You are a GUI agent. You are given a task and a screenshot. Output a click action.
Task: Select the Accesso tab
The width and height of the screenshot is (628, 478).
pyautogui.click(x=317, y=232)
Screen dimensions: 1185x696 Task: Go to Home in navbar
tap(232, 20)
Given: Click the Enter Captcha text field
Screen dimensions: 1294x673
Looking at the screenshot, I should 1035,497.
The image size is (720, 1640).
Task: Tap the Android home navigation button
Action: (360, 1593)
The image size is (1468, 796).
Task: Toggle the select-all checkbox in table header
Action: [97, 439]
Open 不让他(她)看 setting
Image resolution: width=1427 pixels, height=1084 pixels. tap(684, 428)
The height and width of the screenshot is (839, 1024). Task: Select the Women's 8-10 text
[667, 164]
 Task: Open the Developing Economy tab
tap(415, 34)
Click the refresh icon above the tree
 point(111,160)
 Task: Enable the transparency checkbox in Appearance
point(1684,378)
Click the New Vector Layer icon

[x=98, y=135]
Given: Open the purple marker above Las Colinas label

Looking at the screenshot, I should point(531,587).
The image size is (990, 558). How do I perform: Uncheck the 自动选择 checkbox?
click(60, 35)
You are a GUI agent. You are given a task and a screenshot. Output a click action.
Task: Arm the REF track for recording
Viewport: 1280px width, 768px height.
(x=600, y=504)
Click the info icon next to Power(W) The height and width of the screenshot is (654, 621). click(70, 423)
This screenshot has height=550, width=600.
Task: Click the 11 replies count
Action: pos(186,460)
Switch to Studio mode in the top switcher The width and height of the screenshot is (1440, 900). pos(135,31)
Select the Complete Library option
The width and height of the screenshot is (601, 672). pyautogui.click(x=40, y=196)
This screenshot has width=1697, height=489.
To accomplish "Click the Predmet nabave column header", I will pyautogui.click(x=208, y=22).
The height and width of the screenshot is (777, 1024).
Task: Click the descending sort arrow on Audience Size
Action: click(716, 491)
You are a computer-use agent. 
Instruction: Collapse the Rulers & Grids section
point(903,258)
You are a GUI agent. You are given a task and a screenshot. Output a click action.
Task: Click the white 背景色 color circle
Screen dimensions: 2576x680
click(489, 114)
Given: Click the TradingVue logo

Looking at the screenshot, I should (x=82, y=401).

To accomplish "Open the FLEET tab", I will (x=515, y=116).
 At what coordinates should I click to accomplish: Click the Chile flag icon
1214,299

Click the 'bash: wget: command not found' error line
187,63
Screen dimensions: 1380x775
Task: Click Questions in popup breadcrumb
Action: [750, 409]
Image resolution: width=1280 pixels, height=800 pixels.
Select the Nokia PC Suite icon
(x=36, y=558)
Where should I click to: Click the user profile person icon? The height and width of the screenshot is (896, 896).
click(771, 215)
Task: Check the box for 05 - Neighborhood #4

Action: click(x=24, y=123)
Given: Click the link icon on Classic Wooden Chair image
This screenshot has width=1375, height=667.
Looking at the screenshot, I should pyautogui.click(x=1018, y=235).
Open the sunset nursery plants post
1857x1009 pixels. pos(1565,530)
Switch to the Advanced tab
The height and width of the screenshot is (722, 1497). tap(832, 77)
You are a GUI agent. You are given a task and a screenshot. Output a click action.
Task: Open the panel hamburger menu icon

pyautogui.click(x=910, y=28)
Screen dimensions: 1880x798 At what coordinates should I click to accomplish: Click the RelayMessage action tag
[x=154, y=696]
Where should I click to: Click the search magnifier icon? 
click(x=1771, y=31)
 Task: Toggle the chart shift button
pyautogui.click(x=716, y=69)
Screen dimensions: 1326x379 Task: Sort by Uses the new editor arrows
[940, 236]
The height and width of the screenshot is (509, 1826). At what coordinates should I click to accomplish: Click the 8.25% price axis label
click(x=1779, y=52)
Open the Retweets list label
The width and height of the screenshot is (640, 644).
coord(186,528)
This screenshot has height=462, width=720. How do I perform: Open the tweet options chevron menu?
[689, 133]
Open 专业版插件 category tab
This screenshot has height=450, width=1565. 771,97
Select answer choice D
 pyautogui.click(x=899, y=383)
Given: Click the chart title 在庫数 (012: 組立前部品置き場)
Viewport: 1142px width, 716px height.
....
#### WHAT IS REQUIRED
Your reply should be a verbatim retyping of the lines from the one that holds "Switch to the Advanced tab" through the last line of the entries.

#### SOLUTION FOR THIS PROBLEM
Switch to the Advanced tab
The height and width of the screenshot is (722, 1497). tap(832, 77)
You are a GUI agent. You are given a task and a screenshot. Output a click action.
Task: Open the panel hamburger menu icon

pyautogui.click(x=910, y=28)
Screen dimensions: 1880x798 At what coordinates should I click to accomplish: Click the RelayMessage action tag
[x=154, y=696]
Where should I click to: Click the search magnifier icon? 
click(x=1771, y=31)
 Task: Toggle the chart shift button
pyautogui.click(x=716, y=69)
Screen dimensions: 1326x379 Task: Sort by Uses the new editor arrows
[940, 236]
The height and width of the screenshot is (509, 1826). At what coordinates should I click to accomplish: Click the 8.25% price axis label
click(x=1779, y=52)
Open the Retweets list label
The width and height of the screenshot is (640, 644).
coord(186,528)
This screenshot has height=462, width=720. How do I perform: Open the tweet options chevron menu?
[689, 133]
Open 专业版插件 category tab
This screenshot has height=450, width=1565. 771,97
Select answer choice D
 pyautogui.click(x=899, y=383)
Given: Click the chart title 在庫数 (012: 組立前部品置き場)
Viewport: 1142px width, 716px height.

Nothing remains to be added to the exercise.